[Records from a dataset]
>> begin
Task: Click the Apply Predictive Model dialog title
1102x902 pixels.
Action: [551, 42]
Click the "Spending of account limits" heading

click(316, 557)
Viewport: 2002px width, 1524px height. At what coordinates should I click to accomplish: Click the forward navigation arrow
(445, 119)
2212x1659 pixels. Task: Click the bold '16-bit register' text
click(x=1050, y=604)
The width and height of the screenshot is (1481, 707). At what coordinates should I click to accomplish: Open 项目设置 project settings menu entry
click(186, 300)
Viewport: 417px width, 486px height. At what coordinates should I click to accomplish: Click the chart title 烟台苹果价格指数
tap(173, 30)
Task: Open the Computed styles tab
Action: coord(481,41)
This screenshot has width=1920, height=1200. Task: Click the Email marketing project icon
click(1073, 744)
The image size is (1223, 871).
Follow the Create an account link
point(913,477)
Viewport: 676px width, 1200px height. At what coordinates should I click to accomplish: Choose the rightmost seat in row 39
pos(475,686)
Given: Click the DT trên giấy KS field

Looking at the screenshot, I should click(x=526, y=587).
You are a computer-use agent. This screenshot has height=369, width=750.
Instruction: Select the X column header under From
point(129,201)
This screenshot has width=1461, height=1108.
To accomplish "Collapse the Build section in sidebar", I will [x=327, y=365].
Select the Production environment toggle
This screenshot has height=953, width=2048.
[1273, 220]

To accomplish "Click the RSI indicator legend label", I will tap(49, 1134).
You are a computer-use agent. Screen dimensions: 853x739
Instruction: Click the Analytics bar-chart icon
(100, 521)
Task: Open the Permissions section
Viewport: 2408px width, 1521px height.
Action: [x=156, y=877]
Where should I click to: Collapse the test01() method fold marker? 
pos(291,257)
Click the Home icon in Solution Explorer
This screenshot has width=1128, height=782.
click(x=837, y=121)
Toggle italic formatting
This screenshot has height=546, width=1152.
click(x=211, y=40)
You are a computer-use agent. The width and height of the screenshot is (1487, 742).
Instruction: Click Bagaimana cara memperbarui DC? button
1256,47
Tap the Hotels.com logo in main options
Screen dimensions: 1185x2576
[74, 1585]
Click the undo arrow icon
>> end
Task: Switch every "Viewport" in these records to "Window", and give the lines again with nothing else changed.

Reply to the task:
Task: Click the Apply Predictive Model dialog title
1102x902 pixels.
Action: [551, 42]
Click the "Spending of account limits" heading

click(316, 557)
Window: 2002px width, 1524px height. At what coordinates should I click to accomplish: Click the forward navigation arrow
(445, 119)
2212x1659 pixels. Task: Click the bold '16-bit register' text
click(x=1050, y=604)
The width and height of the screenshot is (1481, 707). At what coordinates should I click to accomplish: Open 项目设置 project settings menu entry
click(186, 300)
Window: 417px width, 486px height. At what coordinates should I click to accomplish: Click the chart title 烟台苹果价格指数
tap(173, 30)
Task: Open the Computed styles tab
Action: coord(481,41)
This screenshot has width=1920, height=1200. Task: Click the Email marketing project icon
click(1073, 744)
The image size is (1223, 871).
Follow the Create an account link
point(913,477)
Window: 676px width, 1200px height. At what coordinates should I click to accomplish: Choose the rightmost seat in row 39
pos(475,686)
Given: Click the DT trên giấy KS field

Looking at the screenshot, I should click(x=526, y=587).
You are a computer-use agent. This screenshot has height=369, width=750.
Instruction: Select the X column header under From
point(129,201)
This screenshot has width=1461, height=1108.
To accomplish "Collapse the Build section in sidebar", I will [x=327, y=365].
Select the Production environment toggle
This screenshot has height=953, width=2048.
[1273, 220]

To accomplish "Click the RSI indicator legend label", I will tap(49, 1134).
You are a computer-use agent. Screen dimensions: 853x739
Instruction: Click the Analytics bar-chart icon
(100, 521)
Task: Open the Permissions section
Window: 2408px width, 1521px height.
Action: [x=156, y=877]
Where should I click to: Collapse the test01() method fold marker? 
pos(291,257)
Click the Home icon in Solution Explorer
This screenshot has width=1128, height=782.
click(x=837, y=121)
Toggle italic formatting
This screenshot has height=546, width=1152.
click(x=211, y=40)
You are a computer-use agent. The width and height of the screenshot is (1487, 742).
Instruction: Click Bagaimana cara memperbarui DC? button
1256,47
Tap the Hotels.com logo in main options
Screen dimensions: 1185x2576
[74, 1585]
Click the undo arrow icon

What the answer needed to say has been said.